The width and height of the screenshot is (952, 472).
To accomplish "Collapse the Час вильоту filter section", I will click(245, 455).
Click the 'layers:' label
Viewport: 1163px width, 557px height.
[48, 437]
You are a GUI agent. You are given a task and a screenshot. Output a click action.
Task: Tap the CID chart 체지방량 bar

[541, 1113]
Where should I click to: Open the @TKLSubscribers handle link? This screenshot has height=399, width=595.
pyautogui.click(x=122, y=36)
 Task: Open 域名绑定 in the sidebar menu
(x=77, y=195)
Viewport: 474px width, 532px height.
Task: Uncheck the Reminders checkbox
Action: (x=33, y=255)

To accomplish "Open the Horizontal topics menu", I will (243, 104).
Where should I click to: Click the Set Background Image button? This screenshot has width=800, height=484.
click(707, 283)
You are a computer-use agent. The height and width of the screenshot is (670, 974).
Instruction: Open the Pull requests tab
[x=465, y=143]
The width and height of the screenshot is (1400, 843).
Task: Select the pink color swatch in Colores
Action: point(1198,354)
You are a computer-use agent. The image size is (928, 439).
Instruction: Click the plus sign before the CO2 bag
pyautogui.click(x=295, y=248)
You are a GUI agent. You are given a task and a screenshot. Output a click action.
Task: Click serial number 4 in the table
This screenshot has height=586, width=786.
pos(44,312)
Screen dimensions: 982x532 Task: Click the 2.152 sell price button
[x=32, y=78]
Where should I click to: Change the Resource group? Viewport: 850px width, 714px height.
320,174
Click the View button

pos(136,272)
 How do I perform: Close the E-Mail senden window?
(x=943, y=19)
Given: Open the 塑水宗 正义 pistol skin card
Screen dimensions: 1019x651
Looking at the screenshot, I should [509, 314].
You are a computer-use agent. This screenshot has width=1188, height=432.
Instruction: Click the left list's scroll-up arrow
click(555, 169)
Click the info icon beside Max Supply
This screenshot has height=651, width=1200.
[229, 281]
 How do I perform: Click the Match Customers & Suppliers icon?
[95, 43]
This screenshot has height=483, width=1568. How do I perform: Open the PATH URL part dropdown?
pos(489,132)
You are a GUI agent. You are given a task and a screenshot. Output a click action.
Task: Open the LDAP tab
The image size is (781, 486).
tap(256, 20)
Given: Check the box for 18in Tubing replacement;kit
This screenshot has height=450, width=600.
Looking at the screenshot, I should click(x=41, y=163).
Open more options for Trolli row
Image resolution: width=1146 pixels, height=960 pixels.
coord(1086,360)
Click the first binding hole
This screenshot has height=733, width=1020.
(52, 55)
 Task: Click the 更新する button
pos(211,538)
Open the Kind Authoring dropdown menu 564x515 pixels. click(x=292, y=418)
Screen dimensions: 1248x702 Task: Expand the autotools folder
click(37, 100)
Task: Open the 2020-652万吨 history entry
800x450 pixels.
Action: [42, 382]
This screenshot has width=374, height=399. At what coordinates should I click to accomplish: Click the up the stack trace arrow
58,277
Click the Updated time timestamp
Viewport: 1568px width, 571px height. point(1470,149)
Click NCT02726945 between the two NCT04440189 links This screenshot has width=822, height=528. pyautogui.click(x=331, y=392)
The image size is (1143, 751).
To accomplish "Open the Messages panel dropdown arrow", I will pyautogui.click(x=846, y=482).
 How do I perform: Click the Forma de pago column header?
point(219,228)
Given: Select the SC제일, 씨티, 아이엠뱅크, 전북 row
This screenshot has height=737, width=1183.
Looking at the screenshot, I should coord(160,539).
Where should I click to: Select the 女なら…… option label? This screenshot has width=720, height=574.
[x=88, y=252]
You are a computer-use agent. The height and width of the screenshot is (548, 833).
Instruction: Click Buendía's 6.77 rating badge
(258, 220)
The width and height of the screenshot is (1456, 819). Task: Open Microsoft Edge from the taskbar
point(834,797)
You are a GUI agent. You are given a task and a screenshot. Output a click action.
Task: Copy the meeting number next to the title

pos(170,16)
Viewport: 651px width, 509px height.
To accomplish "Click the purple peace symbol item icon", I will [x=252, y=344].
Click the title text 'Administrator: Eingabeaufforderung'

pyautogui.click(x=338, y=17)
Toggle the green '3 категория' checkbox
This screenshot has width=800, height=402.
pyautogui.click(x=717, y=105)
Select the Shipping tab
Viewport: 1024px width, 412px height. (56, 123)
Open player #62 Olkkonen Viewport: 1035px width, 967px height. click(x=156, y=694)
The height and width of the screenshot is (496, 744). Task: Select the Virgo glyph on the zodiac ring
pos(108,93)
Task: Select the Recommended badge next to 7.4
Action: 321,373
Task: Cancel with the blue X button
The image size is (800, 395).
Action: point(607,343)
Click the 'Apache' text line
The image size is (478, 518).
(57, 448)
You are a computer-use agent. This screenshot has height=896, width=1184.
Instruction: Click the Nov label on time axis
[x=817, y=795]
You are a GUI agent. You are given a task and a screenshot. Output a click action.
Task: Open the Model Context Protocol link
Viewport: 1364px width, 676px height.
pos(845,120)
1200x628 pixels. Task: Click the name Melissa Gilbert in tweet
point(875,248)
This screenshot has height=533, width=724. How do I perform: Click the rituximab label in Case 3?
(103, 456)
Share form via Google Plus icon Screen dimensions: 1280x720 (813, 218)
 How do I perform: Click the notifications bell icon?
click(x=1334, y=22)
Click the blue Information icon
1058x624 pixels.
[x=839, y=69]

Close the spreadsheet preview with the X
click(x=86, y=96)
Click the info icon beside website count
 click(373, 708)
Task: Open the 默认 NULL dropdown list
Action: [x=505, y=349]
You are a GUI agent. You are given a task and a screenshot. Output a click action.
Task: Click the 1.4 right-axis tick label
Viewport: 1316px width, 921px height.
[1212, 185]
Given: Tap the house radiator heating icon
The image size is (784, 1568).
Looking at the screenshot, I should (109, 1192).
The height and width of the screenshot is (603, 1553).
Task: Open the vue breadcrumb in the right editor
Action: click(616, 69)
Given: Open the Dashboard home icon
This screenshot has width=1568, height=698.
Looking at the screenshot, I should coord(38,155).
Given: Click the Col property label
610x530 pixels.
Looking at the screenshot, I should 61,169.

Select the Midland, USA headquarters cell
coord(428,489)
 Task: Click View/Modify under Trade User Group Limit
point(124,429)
☆ ☆ ☆ ☆ ☆
# [Problem requirements]
Print every record above. Keep each one exactly as it is.

# [Answer for this exercise]
The width and height of the screenshot is (952, 472).
To accomplish "Collapse the Час вильоту filter section", I will click(245, 455).
Click the 'layers:' label
Viewport: 1163px width, 557px height.
[48, 437]
You are a GUI agent. You are given a task and a screenshot. Output a click action.
Task: Tap the CID chart 체지방량 bar

[541, 1113]
Where should I click to: Open the @TKLSubscribers handle link? This screenshot has height=399, width=595.
pyautogui.click(x=122, y=36)
 Task: Open 域名绑定 in the sidebar menu
(x=77, y=195)
Viewport: 474px width, 532px height.
Task: Uncheck the Reminders checkbox
Action: (x=33, y=255)

To accomplish "Open the Horizontal topics menu", I will (243, 104).
Where should I click to: Click the Set Background Image button? This screenshot has width=800, height=484.
click(707, 283)
You are a computer-use agent. The height and width of the screenshot is (670, 974).
Instruction: Open the Pull requests tab
[x=465, y=143]
The width and height of the screenshot is (1400, 843).
Task: Select the pink color swatch in Colores
Action: point(1198,354)
You are a computer-use agent. The image size is (928, 439).
Instruction: Click the plus sign before the CO2 bag
pyautogui.click(x=295, y=248)
You are a GUI agent. You are given a task and a screenshot. Output a click action.
Task: Click serial number 4 in the table
This screenshot has height=586, width=786.
pos(44,312)
Screen dimensions: 982x532 Task: Click the 2.152 sell price button
[x=32, y=78]
Where should I click to: Change the Resource group? Viewport: 850px width, 714px height.
320,174
Click the View button

pos(136,272)
 How do I perform: Close the E-Mail senden window?
(x=943, y=19)
Given: Open the 塑水宗 正义 pistol skin card
Screen dimensions: 1019x651
Looking at the screenshot, I should [509, 314].
You are a computer-use agent. This screenshot has width=1188, height=432.
Instruction: Click the left list's scroll-up arrow
click(555, 169)
Click the info icon beside Max Supply
This screenshot has height=651, width=1200.
[229, 281]
 How do I perform: Click the Match Customers & Suppliers icon?
[95, 43]
This screenshot has height=483, width=1568. How do I perform: Open the PATH URL part dropdown?
pos(489,132)
You are a GUI agent. You are given a task and a screenshot. Output a click action.
Task: Open the LDAP tab
The image size is (781, 486).
tap(256, 20)
Given: Check the box for 18in Tubing replacement;kit
This screenshot has height=450, width=600.
Looking at the screenshot, I should click(x=41, y=163).
Open more options for Trolli row
Image resolution: width=1146 pixels, height=960 pixels.
coord(1086,360)
Click the first binding hole
This screenshot has height=733, width=1020.
(52, 55)
 Task: Click the 更新する button
pos(211,538)
Open the Kind Authoring dropdown menu 564x515 pixels. click(x=292, y=418)
Screen dimensions: 1248x702 Task: Expand the autotools folder
click(37, 100)
Task: Open the 2020-652万吨 history entry
800x450 pixels.
Action: [42, 382]
This screenshot has width=374, height=399. At what coordinates should I click to accomplish: Click the up the stack trace arrow
58,277
Click the Updated time timestamp
Viewport: 1568px width, 571px height. point(1470,149)
Click NCT02726945 between the two NCT04440189 links This screenshot has width=822, height=528. pyautogui.click(x=331, y=392)
The image size is (1143, 751).
To accomplish "Open the Messages panel dropdown arrow", I will pyautogui.click(x=846, y=482).
 How do I perform: Click the Forma de pago column header?
point(219,228)
Given: Select the SC제일, 씨티, 아이엠뱅크, 전북 row
This screenshot has height=737, width=1183.
Looking at the screenshot, I should coord(160,539).
Where should I click to: Select the 女なら…… option label? This screenshot has width=720, height=574.
[x=88, y=252]
You are a computer-use agent. The height and width of the screenshot is (548, 833).
Instruction: Click Buendía's 6.77 rating badge
(258, 220)
The width and height of the screenshot is (1456, 819). Task: Open Microsoft Edge from the taskbar
point(834,797)
You are a GUI agent. You are given a task and a screenshot. Output a click action.
Task: Copy the meeting number next to the title

pos(170,16)
Viewport: 651px width, 509px height.
To accomplish "Click the purple peace symbol item icon", I will [x=252, y=344].
Click the title text 'Administrator: Eingabeaufforderung'

pyautogui.click(x=338, y=17)
Toggle the green '3 категория' checkbox
This screenshot has width=800, height=402.
pyautogui.click(x=717, y=105)
Select the Shipping tab
Viewport: 1024px width, 412px height. (56, 123)
Open player #62 Olkkonen Viewport: 1035px width, 967px height. click(x=156, y=694)
The height and width of the screenshot is (496, 744). Task: Select the Virgo glyph on the zodiac ring
pos(108,93)
Task: Select the Recommended badge next to 7.4
Action: 321,373
Task: Cancel with the blue X button
The image size is (800, 395).
Action: point(607,343)
Click the 'Apache' text line
The image size is (478, 518).
(57, 448)
You are a computer-use agent. This screenshot has height=896, width=1184.
Instruction: Click the Nov label on time axis
[x=817, y=795]
You are a GUI agent. You are given a task and a screenshot. Output a click action.
Task: Open the Model Context Protocol link
Viewport: 1364px width, 676px height.
pos(845,120)
1200x628 pixels. Task: Click the name Melissa Gilbert in tweet
point(875,248)
This screenshot has height=533, width=724. How do I perform: Click the rituximab label in Case 3?
(103, 456)
Share form via Google Plus icon Screen dimensions: 1280x720 (813, 218)
 How do I perform: Click the notifications bell icon?
click(x=1334, y=22)
Click the blue Information icon
1058x624 pixels.
[x=839, y=69]

Close the spreadsheet preview with the X
click(x=86, y=96)
Click the info icon beside website count
 click(373, 708)
Task: Open the 默认 NULL dropdown list
Action: [x=505, y=349]
You are a GUI agent. You are given a task and a screenshot. Output a click action.
Task: Click the 1.4 right-axis tick label
Viewport: 1316px width, 921px height.
[1212, 185]
Given: Tap the house radiator heating icon
The image size is (784, 1568).
Looking at the screenshot, I should (109, 1192).
The height and width of the screenshot is (603, 1553).
Task: Open the vue breadcrumb in the right editor
Action: click(616, 69)
Given: Open the Dashboard home icon
This screenshot has width=1568, height=698.
Looking at the screenshot, I should coord(38,155).
Given: Click the Col property label
610x530 pixels.
Looking at the screenshot, I should 61,169.

Select the Midland, USA headquarters cell
coord(428,489)
 Task: Click View/Modify under Trade User Group Limit
point(124,429)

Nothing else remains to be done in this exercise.